Secretion of MIG-17 from primary culture cells. (A) A typical culture of C. elegans embryonic cells 4 days after plating. Nomarski (upper) and combined Nomarski and fluorescence (lower) images of MIG-17-GFP-expressing primary culture cells. (B–E) Secretion of MIG-17-GFP, MIG-17(ΔGly1–9)-GFP, MIG-17(ΔPro)-GFP and MIG-17-TM-GFP into the media. The culture media were sampled at the indicated time points and cell lysates were prepared from 72-h cultures. The samples were immunoblotted with anti-GFP. The same set of experiments (from culture to immunoblot) was independently performed twice.

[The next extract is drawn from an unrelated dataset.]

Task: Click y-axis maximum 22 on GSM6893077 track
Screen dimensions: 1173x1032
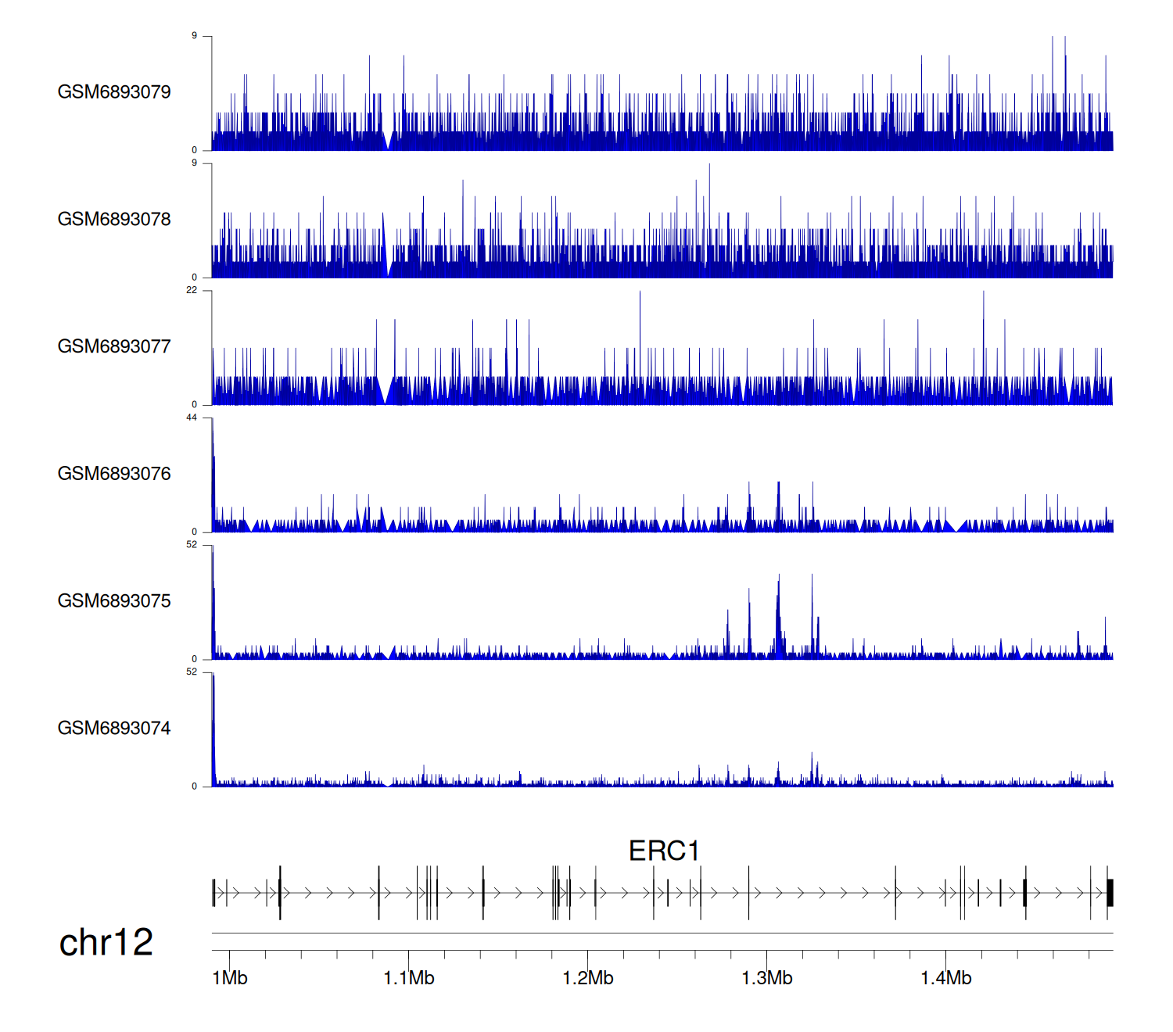Action: pyautogui.click(x=192, y=290)
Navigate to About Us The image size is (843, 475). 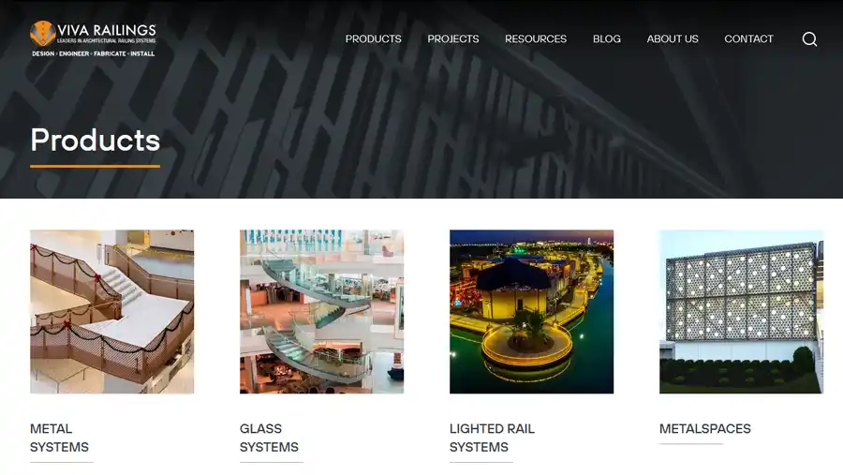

The ratios of mature form to the sum of pro- and mature forms are shown for some lanes as the mean±s.e.m. The asterisk indicates that the rate of conversion from the proform to mature form was significantly slower in MIG-17(ΔGly1–9)-GFP-expressing cells compared with MIG-17-GFP-expressing cells (Student's t-test; P<0.05). The smeared band migrating slightly faster than the mature form (open arrowhead) in (E) appears to be partially degraded proteins. (F) Kinetics of secretion of MIG-17-GFP fusion proteins. The ratios of secreted MIG-17-GFP fusion protein to MIG-17-GFP fusion protein retained in the cell lysates were plotted against sampling times. For MIG-17-GFP, MIG-17(ΔGly1–9)-GFP and MIG-17-TM-GFP, the intensitiesy of the bands for the pro- and mature forms were summed and used for calculation. The error bars represent the mean±s.e.m.